--- Start Page extract ---

10. Greedy vs Dynamic Programming; Knapsack
• Greedy Algorithms: Make a locally optimal choice at each step without rethinking (fast, but not
always optimal overall) 29 . Example: always take the highest-value item that fits.
• Dynamic Programming (DP): Exploits optimal substructure and overlapping subproblems by
storing intermediate results 30 . Guarantees optimal solutions for problems with these properties
(though often slower than greedy).
• Knapsack Problem: Given a set of items (weight, value) and a weight limit, choose items to
maximize total value without exceeding capacity 31 .
• 0/1 Knapsack: Each item must be taken whole or left. Solved optimally by DP (building a table of best
values) in pseudo-polynomial time 32 . Greedy by value/weight is not optimal here.
• Fractional Knapsack: Items can be divided; solve by greedy: sort by value/weight and take highest first
32 . This yields an optimal solution quickly (O(n log n) due to sorting).
11. Divide & Conquer; Other Sorting Algorithms
• Divide & Conquer: Solve by dividing the problem into smaller subproblems, solving each, then
combining results 33 . E.g. Merge Sort (divide array, sort halves, merge).

--- End Page extract ---

• Tasks to complete:
1. Which terms do the algorithm notes above define in their bullet points?
2. Could you carry the algorithm notes above forward from their last line?

--- Start Provided material ---

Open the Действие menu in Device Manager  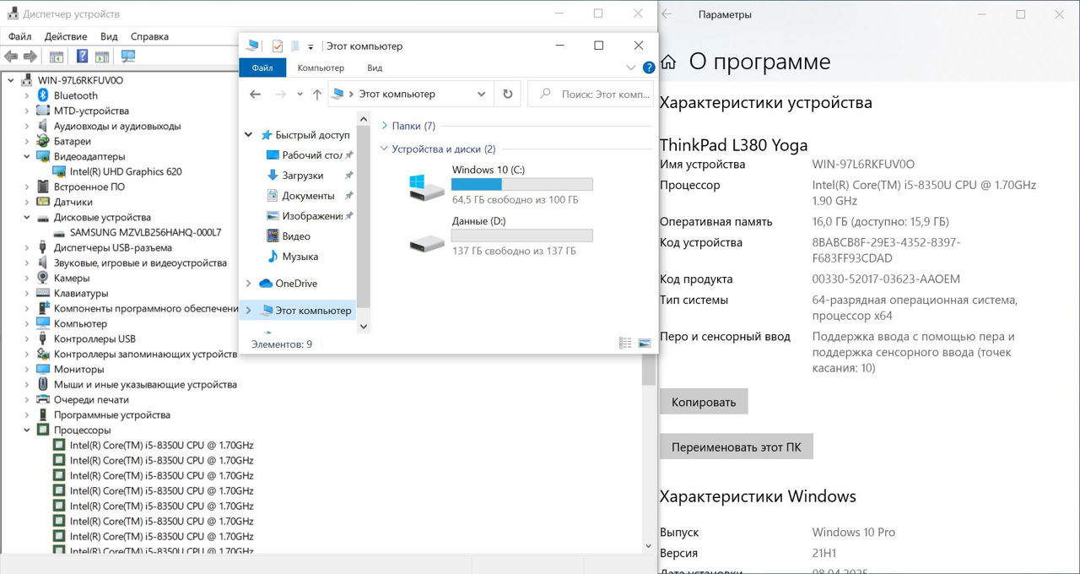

--- End Provided material ---

• Answers provided:
1. Greedy Algorithms, Dynamic Programming (DP), Knapsack Problem, 0/1 Knapsack, Fractional Knapsack, Divide & Conquer

2.
• Merge Sort: D&C sort. Always Θ(n log n) time, stable.
• Insertion Sort: Builds sorted array one element at a time by shifting. Worst/average Θ(n²); best Θ(n)
for nearly-sorted data. Simple and efficient for small n.
• Selection Sort: Repeatedly select the minimum element and swap into place. Θ(n²) always; simple
but not adaptive.
• Shell Sort: Improved insertion sort with gap sequence. Complexity depends on gap strategy (e.g.
Θ(n^(5/3)) for Pratt’s sequence), generally better than O(n²) on average.
• Bucket Sort: Distribute elements into buckets (based on value range), sort each bucket, then
concatenate. Average-case ~O(n + k) if distribution uniform (k = buckets) 34 ; worst-case O(n²) if all
elements fall in one bucket.
• Radix Sort: Sort by individual digits or letters (least or most significant first). Non-comparison sort;
runs in O(d·(n + b)) where d = number of digits, b = base. E.g. sorting integers by digits in base 10 in
linear time.
• Quick Sort: (See above). Often the fastest general-purpose sort.
• Heap Sort: (See above). Guaranteed O(n log n), not stable.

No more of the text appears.